* _Exercise prompt_
In the data below, which lines hold "Select"? Copy every one.

* _Working data_
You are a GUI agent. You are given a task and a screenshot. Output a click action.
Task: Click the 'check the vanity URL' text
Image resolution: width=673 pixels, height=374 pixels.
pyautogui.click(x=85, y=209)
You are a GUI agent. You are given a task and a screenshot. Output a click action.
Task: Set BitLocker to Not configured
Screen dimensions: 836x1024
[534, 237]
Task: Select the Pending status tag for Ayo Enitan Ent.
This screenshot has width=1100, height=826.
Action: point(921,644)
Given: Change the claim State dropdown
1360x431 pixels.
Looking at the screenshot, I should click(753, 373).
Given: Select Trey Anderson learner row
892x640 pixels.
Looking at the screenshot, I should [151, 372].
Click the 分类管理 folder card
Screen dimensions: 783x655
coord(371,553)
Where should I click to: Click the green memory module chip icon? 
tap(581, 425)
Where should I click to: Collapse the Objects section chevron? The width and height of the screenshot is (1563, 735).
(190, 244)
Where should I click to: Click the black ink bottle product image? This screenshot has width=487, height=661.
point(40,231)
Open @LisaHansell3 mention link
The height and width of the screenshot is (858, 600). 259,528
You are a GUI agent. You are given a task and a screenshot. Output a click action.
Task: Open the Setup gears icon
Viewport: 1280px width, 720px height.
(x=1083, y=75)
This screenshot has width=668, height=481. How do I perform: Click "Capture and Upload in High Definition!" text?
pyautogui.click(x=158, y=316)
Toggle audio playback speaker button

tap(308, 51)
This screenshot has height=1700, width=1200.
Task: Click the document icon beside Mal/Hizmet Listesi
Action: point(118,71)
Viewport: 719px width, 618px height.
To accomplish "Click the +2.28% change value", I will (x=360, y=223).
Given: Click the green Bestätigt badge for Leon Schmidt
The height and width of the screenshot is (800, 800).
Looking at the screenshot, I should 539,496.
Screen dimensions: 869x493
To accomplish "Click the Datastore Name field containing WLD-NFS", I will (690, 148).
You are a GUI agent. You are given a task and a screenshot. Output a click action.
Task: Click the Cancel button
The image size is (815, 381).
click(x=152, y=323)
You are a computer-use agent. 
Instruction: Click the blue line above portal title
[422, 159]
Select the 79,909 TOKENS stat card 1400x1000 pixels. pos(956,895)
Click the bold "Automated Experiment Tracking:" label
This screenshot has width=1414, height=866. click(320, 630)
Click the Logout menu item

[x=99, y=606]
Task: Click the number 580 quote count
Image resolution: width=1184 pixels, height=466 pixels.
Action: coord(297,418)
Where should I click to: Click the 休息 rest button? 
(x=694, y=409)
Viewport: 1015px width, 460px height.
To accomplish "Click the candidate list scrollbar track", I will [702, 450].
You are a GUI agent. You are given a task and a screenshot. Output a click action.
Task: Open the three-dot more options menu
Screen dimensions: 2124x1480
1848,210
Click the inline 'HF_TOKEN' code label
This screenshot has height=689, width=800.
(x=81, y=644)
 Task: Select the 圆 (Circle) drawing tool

* _Output_
Task: Select the Pending status tag for Ayo Enitan Ent.
Given: Select Trey Anderson learner row
Select the 79,909 TOKENS stat card 1400x1000 pixels. pos(956,895)
 Task: Select the 圆 (Circle) drawing tool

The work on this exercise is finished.